第24話 上水一華

「あんた、日奈子に何してるのよ!」


 上水一華が小走りで近づいてくる。


「一華、違うの」


 日奈子があわてて俺の前に立った。


「え、何が違うの?」


「……今のは私が頼んでもらってやってもらってたから」


「は? 笹垣に?」


「う、うん……」


 日奈子がそう言って俺を見る。


「……まあ、そういうことだ」


 俺は上水に言った。


「え!? あんたたちってどういう関係?」


「関係って……親友かな」


 日奈子が言う。


「親友!? 笹垣と?」


「う、うん」


「だって、話してるとこ見たことないけど」


「うん、秘密にしてて……」


「はあ?」


 上水がよく分からないというように言う。


「ごめん、一華。今見たことは誰にも言わないでくれるかな」


「え? 由美にも?」


「あ、由美にはいいよ」


「え、もしかして由美は知ってるの?」


「う、うん」


「そうなんだ……あ! もしかしてデートしてたって……」


「うん……陽太だよ」


「よ、陽太!? そりゃそうか。彼氏だもんね」


「違うから! そう言ったでしょ」


「あ、そうか。彼氏みたいもん、だっけ」


「そ、そうよ」


「と、とにかく私には衝撃的過ぎたわ……」


 上水が言う。


「よりによってあんたと日奈子がなんて……ショックすぎて……日奈子ってそういう趣味なんだ」


「何よ」


 日奈子が少し素を見せた。


「あ、冗談冗談。
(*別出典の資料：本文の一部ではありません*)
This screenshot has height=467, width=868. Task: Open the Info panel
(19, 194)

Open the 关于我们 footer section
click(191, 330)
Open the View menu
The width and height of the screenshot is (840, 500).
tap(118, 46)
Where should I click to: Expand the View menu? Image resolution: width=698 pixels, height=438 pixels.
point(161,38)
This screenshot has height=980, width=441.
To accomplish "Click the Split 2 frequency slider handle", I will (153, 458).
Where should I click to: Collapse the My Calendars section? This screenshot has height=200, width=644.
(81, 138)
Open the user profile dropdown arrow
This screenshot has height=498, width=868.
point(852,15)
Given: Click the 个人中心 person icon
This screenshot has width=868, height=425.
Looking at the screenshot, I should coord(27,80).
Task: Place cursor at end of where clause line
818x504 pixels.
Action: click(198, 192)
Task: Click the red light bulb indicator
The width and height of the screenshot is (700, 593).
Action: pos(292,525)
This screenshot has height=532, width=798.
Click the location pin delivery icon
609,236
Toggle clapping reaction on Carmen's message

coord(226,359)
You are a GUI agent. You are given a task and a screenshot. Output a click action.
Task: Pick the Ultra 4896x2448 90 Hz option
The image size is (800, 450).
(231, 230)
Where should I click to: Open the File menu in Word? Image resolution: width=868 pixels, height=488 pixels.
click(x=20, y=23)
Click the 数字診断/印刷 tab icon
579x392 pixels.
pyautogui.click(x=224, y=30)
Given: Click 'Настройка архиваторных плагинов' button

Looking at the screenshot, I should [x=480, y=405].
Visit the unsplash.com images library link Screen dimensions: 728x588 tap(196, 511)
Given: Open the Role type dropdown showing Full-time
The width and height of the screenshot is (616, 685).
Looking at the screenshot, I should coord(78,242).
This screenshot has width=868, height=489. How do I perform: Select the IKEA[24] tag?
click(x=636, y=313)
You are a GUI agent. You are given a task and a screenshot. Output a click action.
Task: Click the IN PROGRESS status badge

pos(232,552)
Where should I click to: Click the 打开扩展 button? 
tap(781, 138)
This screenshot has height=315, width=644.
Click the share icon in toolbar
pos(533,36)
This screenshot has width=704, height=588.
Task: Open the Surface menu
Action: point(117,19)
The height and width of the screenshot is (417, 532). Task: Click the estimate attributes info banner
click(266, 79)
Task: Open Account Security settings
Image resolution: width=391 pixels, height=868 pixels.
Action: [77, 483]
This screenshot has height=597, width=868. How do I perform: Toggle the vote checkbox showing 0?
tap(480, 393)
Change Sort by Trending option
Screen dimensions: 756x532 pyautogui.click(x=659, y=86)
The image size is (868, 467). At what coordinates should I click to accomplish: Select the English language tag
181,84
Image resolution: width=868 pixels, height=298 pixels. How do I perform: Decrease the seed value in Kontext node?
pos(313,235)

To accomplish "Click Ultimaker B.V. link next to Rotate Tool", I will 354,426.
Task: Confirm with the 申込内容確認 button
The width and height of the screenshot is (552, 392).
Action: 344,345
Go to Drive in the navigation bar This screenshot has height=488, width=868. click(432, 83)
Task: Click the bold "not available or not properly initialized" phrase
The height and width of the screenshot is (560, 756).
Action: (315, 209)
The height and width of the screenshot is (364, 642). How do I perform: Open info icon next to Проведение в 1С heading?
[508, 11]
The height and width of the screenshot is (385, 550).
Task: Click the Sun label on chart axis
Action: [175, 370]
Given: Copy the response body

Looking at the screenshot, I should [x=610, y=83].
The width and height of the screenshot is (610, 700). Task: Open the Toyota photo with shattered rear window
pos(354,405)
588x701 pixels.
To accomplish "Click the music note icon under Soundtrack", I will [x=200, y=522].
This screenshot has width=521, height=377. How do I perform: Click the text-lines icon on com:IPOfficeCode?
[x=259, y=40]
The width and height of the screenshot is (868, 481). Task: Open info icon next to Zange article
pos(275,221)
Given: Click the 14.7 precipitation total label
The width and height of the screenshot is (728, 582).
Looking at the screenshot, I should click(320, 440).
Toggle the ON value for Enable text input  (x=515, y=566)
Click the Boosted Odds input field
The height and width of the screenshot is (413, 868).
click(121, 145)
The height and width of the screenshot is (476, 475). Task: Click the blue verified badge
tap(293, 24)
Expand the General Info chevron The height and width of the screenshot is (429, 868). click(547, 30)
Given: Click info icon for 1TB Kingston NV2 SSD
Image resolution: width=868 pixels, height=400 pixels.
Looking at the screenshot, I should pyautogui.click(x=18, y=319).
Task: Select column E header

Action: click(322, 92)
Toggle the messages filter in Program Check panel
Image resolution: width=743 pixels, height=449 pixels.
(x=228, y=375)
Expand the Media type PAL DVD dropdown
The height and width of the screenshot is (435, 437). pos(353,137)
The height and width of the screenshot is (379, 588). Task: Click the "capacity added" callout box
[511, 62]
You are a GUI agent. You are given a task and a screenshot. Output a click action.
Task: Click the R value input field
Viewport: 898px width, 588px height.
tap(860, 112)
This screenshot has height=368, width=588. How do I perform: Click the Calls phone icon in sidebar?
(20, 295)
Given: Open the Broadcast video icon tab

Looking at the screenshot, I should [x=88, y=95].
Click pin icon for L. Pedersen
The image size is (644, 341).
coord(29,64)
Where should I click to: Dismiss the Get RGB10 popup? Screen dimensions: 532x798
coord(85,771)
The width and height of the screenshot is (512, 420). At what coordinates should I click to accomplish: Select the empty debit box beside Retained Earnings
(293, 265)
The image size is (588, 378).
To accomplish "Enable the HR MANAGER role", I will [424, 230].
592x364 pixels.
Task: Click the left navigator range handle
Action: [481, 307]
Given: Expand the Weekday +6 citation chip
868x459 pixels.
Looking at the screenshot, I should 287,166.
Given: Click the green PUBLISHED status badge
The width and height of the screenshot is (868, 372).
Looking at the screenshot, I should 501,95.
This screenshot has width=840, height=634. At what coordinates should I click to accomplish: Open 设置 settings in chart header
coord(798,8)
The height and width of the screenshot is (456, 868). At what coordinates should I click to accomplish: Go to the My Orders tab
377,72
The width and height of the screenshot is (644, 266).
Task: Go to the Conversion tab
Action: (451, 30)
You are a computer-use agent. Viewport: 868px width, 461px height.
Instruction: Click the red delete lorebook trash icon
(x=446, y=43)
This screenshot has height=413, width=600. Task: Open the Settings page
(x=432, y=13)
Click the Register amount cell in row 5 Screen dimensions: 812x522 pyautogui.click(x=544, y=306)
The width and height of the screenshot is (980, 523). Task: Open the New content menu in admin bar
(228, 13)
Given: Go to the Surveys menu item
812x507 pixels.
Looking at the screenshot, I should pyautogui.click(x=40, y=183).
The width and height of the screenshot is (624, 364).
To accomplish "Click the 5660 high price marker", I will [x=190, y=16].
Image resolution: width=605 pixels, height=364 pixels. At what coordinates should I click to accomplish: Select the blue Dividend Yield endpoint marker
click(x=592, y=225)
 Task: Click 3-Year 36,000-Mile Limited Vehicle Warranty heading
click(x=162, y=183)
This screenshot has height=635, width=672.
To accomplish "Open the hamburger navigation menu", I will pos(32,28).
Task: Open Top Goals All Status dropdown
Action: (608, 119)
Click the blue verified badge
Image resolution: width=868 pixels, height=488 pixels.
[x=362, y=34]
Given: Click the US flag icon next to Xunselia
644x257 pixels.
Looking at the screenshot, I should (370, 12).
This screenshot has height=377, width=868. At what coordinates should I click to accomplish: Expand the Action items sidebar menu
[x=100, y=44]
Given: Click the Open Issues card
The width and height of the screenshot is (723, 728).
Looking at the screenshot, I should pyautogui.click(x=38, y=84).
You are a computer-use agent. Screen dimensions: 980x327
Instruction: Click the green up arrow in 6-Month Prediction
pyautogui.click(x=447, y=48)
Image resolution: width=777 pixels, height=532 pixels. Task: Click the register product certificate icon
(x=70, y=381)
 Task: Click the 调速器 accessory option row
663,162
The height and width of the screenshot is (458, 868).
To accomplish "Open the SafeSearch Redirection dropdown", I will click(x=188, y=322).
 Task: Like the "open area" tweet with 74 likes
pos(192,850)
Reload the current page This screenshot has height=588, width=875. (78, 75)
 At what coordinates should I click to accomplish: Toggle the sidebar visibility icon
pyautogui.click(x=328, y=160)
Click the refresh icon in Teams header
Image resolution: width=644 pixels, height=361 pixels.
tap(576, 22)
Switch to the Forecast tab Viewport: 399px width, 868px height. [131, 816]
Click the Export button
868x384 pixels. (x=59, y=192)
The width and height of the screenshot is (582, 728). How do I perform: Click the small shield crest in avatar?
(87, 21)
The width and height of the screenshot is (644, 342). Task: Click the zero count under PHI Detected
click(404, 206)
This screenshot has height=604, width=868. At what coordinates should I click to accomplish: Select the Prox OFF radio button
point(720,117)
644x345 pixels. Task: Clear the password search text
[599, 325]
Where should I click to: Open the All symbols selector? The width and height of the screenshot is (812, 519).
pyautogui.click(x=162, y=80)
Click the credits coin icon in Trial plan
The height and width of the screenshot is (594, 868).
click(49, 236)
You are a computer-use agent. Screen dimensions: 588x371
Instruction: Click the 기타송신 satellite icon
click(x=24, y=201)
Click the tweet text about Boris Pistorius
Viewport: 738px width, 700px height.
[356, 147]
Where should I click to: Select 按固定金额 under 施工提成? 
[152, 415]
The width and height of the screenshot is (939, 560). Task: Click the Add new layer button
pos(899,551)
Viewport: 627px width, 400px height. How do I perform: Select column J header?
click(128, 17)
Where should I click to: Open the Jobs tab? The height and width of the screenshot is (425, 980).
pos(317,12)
分かった。内緒にしておく」


 日奈子が怒ったと勘違いしたのか上水が少し引いている。


 そこで予鈴が鳴った。


「教室に戻らなきゃ」


「あ、でも、陽太は少し後から来て。ごめん」


「わかってる」


「じゃあ、また後で」


 日奈子と上水は帰っていった。


 はぁ。どんどんバレていく。これはもうみんなにバレるのも時間の問題か。